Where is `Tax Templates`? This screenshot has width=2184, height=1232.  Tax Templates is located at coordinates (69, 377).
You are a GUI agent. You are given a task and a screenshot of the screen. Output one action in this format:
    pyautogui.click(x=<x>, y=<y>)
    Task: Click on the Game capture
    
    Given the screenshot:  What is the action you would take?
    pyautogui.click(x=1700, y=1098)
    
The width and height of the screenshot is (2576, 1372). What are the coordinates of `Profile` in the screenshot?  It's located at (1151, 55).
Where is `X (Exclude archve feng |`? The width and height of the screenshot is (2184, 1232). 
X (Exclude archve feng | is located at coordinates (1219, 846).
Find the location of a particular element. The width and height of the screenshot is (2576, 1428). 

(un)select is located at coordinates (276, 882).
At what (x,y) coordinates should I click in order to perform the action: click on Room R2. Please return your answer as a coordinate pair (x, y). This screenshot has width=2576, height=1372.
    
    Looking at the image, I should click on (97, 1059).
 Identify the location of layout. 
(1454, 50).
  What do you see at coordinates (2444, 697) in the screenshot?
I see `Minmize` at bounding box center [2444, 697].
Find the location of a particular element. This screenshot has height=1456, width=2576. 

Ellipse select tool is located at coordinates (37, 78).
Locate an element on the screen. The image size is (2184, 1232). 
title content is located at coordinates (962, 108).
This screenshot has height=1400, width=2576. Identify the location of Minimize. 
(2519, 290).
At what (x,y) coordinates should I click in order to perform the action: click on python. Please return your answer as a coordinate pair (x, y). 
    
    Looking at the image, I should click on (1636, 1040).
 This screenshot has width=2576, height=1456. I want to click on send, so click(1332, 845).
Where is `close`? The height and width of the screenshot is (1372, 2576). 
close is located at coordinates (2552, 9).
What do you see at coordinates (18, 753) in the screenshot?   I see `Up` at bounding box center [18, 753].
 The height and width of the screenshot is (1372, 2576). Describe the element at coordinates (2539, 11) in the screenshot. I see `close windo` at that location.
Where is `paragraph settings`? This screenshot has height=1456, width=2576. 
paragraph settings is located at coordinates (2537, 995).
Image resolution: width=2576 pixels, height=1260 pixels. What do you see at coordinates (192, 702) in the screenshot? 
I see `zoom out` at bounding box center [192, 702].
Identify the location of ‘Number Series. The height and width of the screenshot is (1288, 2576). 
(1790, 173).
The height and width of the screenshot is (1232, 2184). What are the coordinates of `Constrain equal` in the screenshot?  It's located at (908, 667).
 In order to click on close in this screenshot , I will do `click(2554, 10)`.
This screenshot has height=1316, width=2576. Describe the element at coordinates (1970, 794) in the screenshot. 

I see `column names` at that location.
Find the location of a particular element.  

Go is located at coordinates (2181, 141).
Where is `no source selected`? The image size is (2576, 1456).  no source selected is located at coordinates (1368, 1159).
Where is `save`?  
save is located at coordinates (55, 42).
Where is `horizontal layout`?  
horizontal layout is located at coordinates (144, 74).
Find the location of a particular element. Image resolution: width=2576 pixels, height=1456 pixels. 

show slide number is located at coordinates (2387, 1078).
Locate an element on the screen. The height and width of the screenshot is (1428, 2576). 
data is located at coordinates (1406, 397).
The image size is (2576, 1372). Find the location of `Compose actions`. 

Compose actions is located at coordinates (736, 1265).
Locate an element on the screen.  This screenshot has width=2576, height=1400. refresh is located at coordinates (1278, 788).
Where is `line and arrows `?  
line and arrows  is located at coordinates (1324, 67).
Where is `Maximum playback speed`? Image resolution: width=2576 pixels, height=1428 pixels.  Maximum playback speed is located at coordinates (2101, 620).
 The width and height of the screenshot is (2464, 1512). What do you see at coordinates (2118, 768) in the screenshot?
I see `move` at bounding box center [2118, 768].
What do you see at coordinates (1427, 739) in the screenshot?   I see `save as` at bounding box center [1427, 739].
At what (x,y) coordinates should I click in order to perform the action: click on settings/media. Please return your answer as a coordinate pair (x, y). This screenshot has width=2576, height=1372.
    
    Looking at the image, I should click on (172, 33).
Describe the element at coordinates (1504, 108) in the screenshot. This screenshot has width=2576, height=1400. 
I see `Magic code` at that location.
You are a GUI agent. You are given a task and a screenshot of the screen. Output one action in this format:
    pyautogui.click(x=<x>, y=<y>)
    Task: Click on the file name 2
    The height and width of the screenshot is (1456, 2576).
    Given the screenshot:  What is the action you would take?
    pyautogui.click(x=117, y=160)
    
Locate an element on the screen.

★ ★ ★ ★ ★

Rewrite the items from the line containing "This screenshot has height=1400, width=2576." through the line containing "The height and width of the screenshot is (1372, 2576). Describe", both included, as a Markdown table with the columns Row and Line, where each non-blank line gets its own numbered row and blank lines are left out.

• RESULT BELOW:
| Row | Line |
|---|---|
| 1 | This screenshot has height=1400, width=2576. Identify the location of Minimize.  |
| 2 | (2519, 290). |
| 3 | At what (x,y) coordinates should I click in order to perform the action: click on python. Please return your answer as a coordinate pair (x, y).  |
| 4 |     Looking at the image, I should click on (1636, 1040). |
| 5 |  This screenshot has width=2576, height=1456. I want to click on send, so click(1332, 845). |
| 6 | Where is `close`? The height and width of the screenshot is (1372, 2576).  |
| 7 | close is located at coordinates (2552, 9). |
| 8 | What do you see at coordinates (18, 753) in the screenshot?   I see `Up` at bounding box center [18, 753]. |
| 9 |  The height and width of the screenshot is (1372, 2576). Describe the element at coordinates (2539, 11) in the screenshot. I see `close windo` at that location. |